En 1963 commencent, sous l'égide de Régis Blachère, autre rencontre déterminante, ses quarante ans d'enseignement à l'EPHE, matrice des grands livres à venir, dont La Phrase nominale et l'évolution du système verbal en sémitique (1984), étude reconnue fondatrice, ou L'Aspect verbal (1989), plus général et théorique mais enrichi de monographies fouillées. C'est évidemment à David Cohen que le CNRS confie le volume des Langues dans le monde ancien et moderne consacré au domaine chamito-sémitique, dont il rédige les deux tiers. Autant d'ouvrages majeurs qui ne doivent pas faire oublier ses contributions à d'autres domaines - sociolinguistique, pathologie du langage, poétique -, ni sa refondation de la dialectologie arabe.

Enseignant enthousiaste, persuasif (mais tout sauf bateleur), il a su convaincre de nombreux étudiants arabophones qu'un dialecte arabe est un objet d'étude légitime, comme l'est par ailleurs le texte coranique (ou tout autre texte sacré). Doté d'un goût profond pour la discussion et le partage, il savait apaiser les désaccords de départements universitaires affectés par le conflit au Proche-Orient. Rien ne lui était plus étranger qu'une hiérarchie instituée entre les êtres. Tous ceux qu'il a encouragés et souvent révélés à eux-mêmes s'en souviennent. Il accordait a priori estime, respect et confiance. Ainsi n'a-t-il jamais imposé un sujet de thèse ou de mémoire.

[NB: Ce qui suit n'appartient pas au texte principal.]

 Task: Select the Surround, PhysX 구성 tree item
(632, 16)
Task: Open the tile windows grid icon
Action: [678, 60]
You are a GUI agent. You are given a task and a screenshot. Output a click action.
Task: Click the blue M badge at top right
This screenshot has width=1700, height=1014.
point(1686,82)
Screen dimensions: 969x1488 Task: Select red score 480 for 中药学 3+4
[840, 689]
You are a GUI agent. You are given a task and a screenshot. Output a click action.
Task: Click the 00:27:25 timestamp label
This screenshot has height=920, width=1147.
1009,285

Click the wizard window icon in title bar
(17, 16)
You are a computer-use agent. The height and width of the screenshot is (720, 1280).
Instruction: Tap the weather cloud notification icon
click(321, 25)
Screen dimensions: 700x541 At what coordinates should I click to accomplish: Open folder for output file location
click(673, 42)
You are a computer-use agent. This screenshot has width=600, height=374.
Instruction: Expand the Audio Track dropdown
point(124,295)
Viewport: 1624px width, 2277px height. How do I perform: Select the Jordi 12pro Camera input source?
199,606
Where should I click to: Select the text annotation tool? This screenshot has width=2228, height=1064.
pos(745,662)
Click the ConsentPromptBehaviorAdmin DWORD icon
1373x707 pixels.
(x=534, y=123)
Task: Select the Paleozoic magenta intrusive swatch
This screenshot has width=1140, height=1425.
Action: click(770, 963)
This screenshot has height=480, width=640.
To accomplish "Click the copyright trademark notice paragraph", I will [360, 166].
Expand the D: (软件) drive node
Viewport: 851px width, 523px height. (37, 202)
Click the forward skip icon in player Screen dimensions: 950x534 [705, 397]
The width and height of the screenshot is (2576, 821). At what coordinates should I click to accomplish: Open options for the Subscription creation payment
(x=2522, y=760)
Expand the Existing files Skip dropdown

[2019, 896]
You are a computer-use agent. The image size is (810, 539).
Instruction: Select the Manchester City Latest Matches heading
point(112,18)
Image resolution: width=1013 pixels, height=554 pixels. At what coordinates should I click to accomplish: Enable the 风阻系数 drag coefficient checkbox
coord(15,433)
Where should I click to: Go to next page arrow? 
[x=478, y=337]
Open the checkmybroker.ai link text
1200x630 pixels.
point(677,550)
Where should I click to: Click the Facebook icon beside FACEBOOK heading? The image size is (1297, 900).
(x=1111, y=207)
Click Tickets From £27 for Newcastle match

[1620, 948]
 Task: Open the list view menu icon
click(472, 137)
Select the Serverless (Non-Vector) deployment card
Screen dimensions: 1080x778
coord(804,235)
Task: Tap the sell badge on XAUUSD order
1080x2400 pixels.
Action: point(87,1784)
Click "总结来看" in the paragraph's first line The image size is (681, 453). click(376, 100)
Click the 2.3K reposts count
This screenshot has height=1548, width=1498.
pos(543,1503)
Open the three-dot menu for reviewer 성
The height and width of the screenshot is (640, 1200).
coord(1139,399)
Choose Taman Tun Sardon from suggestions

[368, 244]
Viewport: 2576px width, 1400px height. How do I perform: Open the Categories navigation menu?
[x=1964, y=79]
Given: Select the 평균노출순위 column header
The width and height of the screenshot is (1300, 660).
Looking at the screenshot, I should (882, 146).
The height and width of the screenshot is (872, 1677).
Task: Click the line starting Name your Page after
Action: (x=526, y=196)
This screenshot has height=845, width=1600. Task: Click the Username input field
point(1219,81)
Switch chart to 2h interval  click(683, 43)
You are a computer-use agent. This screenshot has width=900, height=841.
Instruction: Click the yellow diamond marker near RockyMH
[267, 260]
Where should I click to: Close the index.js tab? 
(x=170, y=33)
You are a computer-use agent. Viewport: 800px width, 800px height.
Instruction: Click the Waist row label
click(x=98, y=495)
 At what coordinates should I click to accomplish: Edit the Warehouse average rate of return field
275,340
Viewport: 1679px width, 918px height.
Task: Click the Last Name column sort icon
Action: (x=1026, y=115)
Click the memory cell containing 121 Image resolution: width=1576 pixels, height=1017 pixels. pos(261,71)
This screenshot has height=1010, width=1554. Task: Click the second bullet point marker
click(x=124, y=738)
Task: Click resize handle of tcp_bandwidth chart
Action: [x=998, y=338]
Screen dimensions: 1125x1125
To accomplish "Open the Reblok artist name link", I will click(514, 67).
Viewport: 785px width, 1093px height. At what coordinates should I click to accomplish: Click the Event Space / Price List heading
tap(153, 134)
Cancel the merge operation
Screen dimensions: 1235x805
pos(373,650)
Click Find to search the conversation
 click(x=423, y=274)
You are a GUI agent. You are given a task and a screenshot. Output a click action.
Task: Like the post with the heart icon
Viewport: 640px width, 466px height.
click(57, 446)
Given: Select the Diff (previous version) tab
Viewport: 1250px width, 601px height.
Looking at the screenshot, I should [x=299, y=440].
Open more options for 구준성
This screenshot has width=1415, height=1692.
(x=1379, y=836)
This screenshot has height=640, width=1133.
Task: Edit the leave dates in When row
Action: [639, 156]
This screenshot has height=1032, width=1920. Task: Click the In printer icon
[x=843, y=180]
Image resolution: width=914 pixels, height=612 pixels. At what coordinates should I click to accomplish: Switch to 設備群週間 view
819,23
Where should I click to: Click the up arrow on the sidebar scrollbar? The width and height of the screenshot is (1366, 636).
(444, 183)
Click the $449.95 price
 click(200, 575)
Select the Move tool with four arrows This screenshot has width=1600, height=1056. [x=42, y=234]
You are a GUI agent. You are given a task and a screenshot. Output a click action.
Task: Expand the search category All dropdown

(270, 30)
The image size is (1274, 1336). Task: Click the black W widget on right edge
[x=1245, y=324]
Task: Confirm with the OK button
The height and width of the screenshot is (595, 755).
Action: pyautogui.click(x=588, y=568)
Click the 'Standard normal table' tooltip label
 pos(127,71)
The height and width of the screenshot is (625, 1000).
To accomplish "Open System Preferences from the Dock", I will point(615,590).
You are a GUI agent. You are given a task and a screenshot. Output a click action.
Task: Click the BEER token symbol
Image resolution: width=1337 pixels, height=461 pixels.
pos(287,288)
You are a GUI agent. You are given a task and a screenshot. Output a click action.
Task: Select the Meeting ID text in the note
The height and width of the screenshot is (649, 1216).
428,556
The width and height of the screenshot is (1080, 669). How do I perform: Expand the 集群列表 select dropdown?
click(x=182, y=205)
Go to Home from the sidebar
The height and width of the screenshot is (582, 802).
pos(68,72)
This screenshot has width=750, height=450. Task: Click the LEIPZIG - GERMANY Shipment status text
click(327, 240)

Sa disparition laisse un grand vide : il était le seul en France à maîtriser totalement le champ immense des langues chamito-sémitiques et à jouir d'une telle audience internationale. Dans un paysage où les signes de sa présence ne s'effaceront pas, il laisse ouvertes d'innombrables directions de recherche.

Jérôme Lentin, professeur émérite à l'Inalco et Antoine Lonnet, chargé de recherches au CNRS


24 juillet 1922
Naissance à Tunis

1955
Entre au CNRS

1984
Publie " La Phrase nominale et l'Evolution du système verbal en sémitique "

9 mars 2013
Mort à Marseille

© Le Monde 20 mars 2013
Re: David Cohen : Linguiste, spécialiste des langues chamito-sémitiques, né à Tunis
20 mars 2013, 08:49
A l'occasion du quatre-vingtième anniversaire du professeur David Cohen, ses anciens étudiants, collègues et amis ont édité en son honneur un livre de près de 750 pages rassemblant les contributions de chacun d'eux, soixante-dix au total. Ce livre "Mélanges" a paru en 2003 aux éditions Maisonneuve & Larose.

C'est dans ce livre que Claude Hagège a écrit "Le multilinguisme dans la sphère judéo-tunisienne" publié dans HARISSA [harissa.com].